ESAPI的CSRFTokenUtil
利用java.security.SecureRandom產生secure random token
提供頁面表單所加入的security token以供後端server進行驗證
除可預防傳統的表單重複傳送,也可以預防CSRF(Cross Site Request Forgery)
而工作上所使用的framework sturts也提供了token的功能,但是review原始碼後可以發現struts2所提供的演算法異常的薄弱=_=(真的很弱),所以建議自行改寫
而OWASP的ESAPI提供的CSRFTokenUtil或許可以補強這塊
其中SecureRandom.getInstance("SHA1PRNG")的SHA1PRNG之前都不曾使用過,便好好的研讀並請教熟密碼學的學長,java doc解釋SecureRandom這class如下:
This class provides a cryptographically strong pseudo-random number generator (PRNG)
關於PRNG的解釋引述IV的解釋如下:
"像 random這樣的參數
在一定次數的抽樣下,
是會有重覆,並且可預測的
所以學術界在研究這塊的
就是研究一個 pseudo-random number的產生器
讓它可以儘量randomn一點
通常random number的產生方法
是先產生一串很長的亂數串列
然後還裏面隨機取出一個來
就是亂數
但是人造的串列,即使很長很長
總是會產出一個cycle
所以研究的人就是想辦法把這個cycle弄長
讓它不會被預測中,並且於cycle中提供一個演算法
讓每個數被抽到的機率是一樣的均勻的抽到一個數
於是密碼學上就要來定義,怎麼樣的pseudo-random number產生器是好的產出器
就有了「strong」pseudo-random number generator
有一些條件要滿足,滿足了這些條件,就是叫作strong pseudo-random number generator沒有滿足的,就只能叫作pseudo-random number generator
而SHA1PRNG 是利用sha1演算法為基礎,來產生 pseudo-random number
所以叫作SHA1PNG"
使用方法
前端jsp頁面的表單中加入input type="hidden"
name=<%= CSRFTokenUtil.SESSION_ATTR_KEY %>
value=<%= CSRFTokenUtil.getToken(request.getSession(false)) %>
後端則使用
if (!CSRFTokenUtil.isValid(request.getSession(false), request)){
return mapping.findForward("error");
}
底下是CSRFUtil的source code
package org.owasp.csrf.util;
import java.security.SecureRandom;
import java.security.NoSuchAlgorithmException;
import javax.servlet.http.HttpServletRequest;
import javax.servlet.http.HttpSession;
import javax.servlet.ServletException;
/**
* Based on OWASP CryptoUtil.java and CSRFGuard.java written by Eric Sheriden for OWASP
*
* This version by Rohit K. Sethi, Security Compass
* Created Aug. 9, 2007
*
* This is a very basic tool to add a unique token to form fields for
* mitigating against Cross Site Request Forgery (CSRF) attacks.
*
*/
public final class CSRFTokenUtil
{
private final static String DEFAULT_PRNG = "SHA1PRNG"; //algorithm to generate key
public final static String SESSION_ATTR_KEY = "CSRF_TOKEN";
private final static String NO_SESSION_ERROR = "No valid session found";
/**
* Generates a random token to use in CSRF with the default
* Crytopgrahically strong Pseudo-Number Random Generator
*
* @return A string with a random token
* @throws NoSuchAlgorithmException if PRNG algorithm is not valid
*/
private static String getToken() throws NoSuchAlgorithmException
{
return getToken(DEFAULT_PRNG);
}
/**
* Generates a random token to use in CSRF with the default
* Crytopgrahically strong Pseudo-Number Random Generator
*
* @param prng Random Number generator to use
* @return A string with a random token
* @throws NoSuchAlgorithmException if PRNG algorithm is not valid
*/
private static String getToken(String prng) throws NoSuchAlgorithmException
{
SecureRandom sr = SecureRandom.getInstance(prng);
return "" + sr.nextLong();
}
/**
* Retrieves the CSRF token from the current session.
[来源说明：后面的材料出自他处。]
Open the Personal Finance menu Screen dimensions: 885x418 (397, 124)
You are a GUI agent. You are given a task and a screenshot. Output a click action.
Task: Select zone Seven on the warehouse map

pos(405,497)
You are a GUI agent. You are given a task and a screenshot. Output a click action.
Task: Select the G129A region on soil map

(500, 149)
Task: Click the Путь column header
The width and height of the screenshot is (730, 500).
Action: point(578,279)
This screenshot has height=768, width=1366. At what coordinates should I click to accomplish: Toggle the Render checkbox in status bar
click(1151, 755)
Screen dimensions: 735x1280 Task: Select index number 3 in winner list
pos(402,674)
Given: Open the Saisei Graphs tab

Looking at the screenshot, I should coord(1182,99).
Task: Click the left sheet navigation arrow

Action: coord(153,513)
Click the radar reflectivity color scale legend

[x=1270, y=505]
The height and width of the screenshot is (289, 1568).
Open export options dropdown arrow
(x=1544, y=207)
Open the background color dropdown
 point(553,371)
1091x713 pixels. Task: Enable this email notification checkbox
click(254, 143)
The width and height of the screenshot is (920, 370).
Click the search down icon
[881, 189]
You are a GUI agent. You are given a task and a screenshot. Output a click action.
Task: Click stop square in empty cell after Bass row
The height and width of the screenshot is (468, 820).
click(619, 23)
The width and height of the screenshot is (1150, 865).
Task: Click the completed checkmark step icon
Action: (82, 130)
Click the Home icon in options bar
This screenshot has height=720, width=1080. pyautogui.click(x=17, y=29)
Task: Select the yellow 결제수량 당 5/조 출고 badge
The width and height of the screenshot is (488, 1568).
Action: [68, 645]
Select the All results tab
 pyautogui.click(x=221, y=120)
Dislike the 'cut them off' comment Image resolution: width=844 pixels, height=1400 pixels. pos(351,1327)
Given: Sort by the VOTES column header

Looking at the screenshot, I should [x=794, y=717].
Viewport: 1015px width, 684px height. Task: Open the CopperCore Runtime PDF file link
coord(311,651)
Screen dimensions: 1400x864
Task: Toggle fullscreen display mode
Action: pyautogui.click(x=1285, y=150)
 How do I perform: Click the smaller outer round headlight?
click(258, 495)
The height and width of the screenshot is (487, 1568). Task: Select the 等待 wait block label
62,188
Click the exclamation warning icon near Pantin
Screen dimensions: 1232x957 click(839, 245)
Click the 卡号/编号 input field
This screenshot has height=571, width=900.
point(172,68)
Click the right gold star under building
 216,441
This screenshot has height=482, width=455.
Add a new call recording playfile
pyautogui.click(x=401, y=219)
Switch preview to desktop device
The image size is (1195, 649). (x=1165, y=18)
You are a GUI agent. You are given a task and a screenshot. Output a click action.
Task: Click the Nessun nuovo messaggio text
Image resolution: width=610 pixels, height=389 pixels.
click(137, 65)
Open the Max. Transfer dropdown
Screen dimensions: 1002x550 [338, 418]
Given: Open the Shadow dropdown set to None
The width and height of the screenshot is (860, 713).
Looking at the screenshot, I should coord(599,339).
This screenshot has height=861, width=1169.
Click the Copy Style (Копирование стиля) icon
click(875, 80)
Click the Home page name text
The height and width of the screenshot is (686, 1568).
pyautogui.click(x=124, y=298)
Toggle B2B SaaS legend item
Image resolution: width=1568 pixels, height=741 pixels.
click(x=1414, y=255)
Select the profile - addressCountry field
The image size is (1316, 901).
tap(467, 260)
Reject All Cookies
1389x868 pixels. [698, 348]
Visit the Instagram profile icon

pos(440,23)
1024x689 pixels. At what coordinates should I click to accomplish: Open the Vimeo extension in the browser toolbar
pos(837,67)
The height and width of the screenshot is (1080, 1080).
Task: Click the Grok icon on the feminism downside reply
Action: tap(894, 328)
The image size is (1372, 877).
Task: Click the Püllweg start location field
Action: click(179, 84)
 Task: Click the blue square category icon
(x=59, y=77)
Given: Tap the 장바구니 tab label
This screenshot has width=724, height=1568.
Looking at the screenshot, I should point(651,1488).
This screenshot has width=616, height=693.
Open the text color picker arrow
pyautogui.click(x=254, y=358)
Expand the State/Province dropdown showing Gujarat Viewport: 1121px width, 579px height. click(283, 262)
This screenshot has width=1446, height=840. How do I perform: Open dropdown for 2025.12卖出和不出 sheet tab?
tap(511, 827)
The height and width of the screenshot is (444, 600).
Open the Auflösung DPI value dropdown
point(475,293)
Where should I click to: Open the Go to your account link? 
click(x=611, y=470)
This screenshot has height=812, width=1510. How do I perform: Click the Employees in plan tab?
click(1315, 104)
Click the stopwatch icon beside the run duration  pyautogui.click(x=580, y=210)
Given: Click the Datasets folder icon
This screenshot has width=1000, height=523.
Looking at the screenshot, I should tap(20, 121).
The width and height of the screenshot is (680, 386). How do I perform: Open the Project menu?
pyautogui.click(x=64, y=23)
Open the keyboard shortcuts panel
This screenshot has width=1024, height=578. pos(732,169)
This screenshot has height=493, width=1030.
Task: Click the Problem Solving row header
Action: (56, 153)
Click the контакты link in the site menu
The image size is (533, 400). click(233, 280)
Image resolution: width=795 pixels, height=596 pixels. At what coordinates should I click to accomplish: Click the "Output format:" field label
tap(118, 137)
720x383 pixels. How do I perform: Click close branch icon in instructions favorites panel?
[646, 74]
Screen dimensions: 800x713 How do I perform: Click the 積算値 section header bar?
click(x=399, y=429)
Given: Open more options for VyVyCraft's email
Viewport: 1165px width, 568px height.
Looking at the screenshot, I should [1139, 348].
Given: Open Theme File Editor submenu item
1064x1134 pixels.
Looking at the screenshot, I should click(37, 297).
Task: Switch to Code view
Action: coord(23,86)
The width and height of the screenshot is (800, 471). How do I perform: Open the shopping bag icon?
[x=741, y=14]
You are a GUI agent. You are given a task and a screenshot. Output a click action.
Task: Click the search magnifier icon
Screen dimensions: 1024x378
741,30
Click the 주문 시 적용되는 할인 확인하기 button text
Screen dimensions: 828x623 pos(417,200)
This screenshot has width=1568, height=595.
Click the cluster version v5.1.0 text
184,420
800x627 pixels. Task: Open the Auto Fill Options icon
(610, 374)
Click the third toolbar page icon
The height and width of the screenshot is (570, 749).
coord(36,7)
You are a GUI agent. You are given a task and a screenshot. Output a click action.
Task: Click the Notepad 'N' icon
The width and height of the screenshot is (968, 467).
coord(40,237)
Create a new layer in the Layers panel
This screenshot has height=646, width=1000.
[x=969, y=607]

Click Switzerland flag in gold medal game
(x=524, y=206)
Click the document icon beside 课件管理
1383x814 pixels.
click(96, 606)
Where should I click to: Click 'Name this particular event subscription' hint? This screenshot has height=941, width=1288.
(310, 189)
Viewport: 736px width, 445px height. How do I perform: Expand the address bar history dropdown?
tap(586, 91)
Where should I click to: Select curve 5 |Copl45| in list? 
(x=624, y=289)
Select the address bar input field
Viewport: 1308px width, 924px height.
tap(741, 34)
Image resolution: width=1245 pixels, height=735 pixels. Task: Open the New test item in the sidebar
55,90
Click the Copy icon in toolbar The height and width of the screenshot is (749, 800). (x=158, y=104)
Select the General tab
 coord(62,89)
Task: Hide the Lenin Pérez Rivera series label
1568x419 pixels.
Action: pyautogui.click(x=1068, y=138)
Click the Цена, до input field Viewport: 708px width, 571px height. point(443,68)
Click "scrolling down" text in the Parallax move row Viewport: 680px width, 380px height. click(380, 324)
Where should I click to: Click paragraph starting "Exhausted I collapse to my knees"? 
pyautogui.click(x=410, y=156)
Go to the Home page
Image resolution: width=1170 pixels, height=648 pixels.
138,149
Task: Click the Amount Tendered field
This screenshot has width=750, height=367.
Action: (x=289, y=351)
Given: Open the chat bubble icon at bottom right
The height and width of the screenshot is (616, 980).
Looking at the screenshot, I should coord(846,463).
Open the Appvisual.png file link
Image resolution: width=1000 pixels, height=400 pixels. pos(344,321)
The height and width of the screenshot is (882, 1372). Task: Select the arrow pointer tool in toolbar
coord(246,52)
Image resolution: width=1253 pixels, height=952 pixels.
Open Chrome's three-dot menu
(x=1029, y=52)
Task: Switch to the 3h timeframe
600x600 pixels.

Creates a token if one
* does not already exist
* @param session HTTP Session for user - must be valid
* @return token for the session, a new one is created if it doesn't already exist
* @throws ServletException if session is null
* @throws NoSuchAlgorithmException if random number generator algorithm doesn't exist
*/
public static String getToken (HttpSession session) throws ServletException, NoSuchAlgorithmException {
//throw exception if session is null
if (session == null) {
throw new ServletException(NO_SESSION_ERROR);
}
//Now attempt to retrieve existing token from session. If it doesn't exist then
//add it
String token_val = (String)session.getAttribute(SESSION_ATTR_KEY);
if (token_val == null){
token_val = getToken();
session.setAttribute(SESSION_ATTR_KEY, token_val);
}
return token_val;
}
/**
* Tests whether or not the value of the CSRF_TOKEN parameter in the request
* is equal to the value of the CSRF_TOKEN attribute in the session
*
* @param session Session with existing token (will be created if it doesn't exist)
* @param request Inbound HttpRequest that you wish to check if it has a valid
* anti-CSRF token
* @return true if the parameter value matches the token in the session, false otherwise
* @throws ServletException If the session is null
* @throws NoSuchAlgorithmException if random number generator algorithm doesn't exist
*/
public static boolean isValid (HttpSession session, HttpServletRequest request)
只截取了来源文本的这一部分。